* _Source information_:

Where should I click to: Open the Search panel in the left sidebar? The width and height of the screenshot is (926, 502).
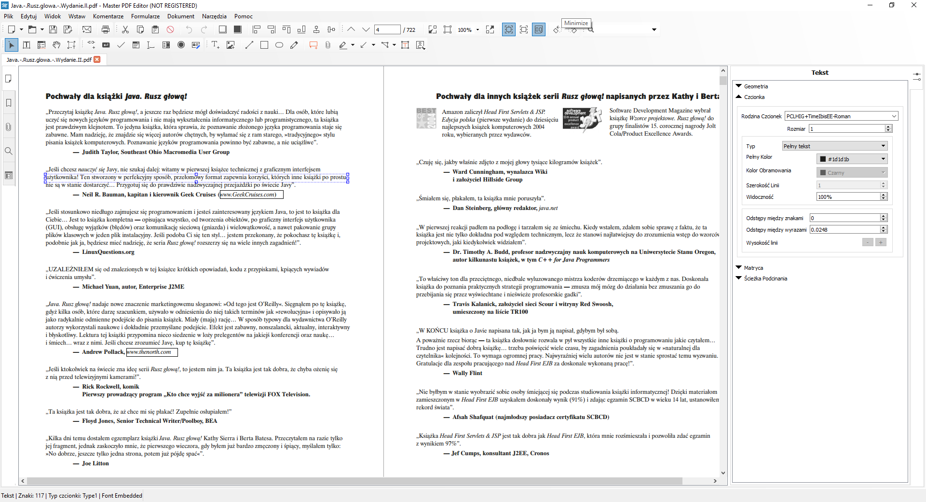pos(9,151)
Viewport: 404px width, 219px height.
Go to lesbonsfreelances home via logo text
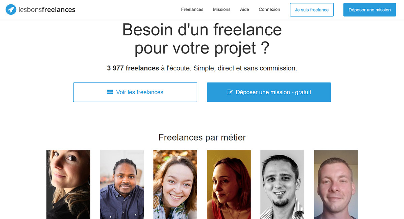pyautogui.click(x=47, y=10)
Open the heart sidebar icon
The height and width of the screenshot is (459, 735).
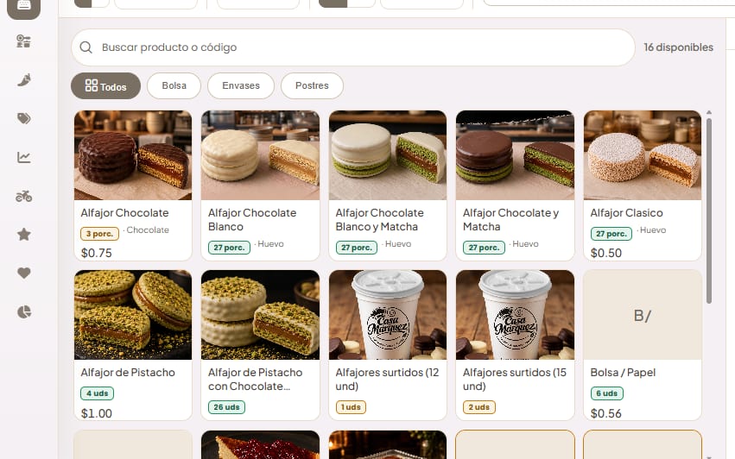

* _Activity_: No pictures belong in the copy; output every record exactly.

* _Result of the exercise_:
Where should I click to: Open the Search panel in the left sidebar? The width and height of the screenshot is (926, 502).
pos(9,151)
Viewport: 404px width, 219px height.
Go to lesbonsfreelances home via logo text
pyautogui.click(x=47, y=10)
Open the heart sidebar icon
The height and width of the screenshot is (459, 735).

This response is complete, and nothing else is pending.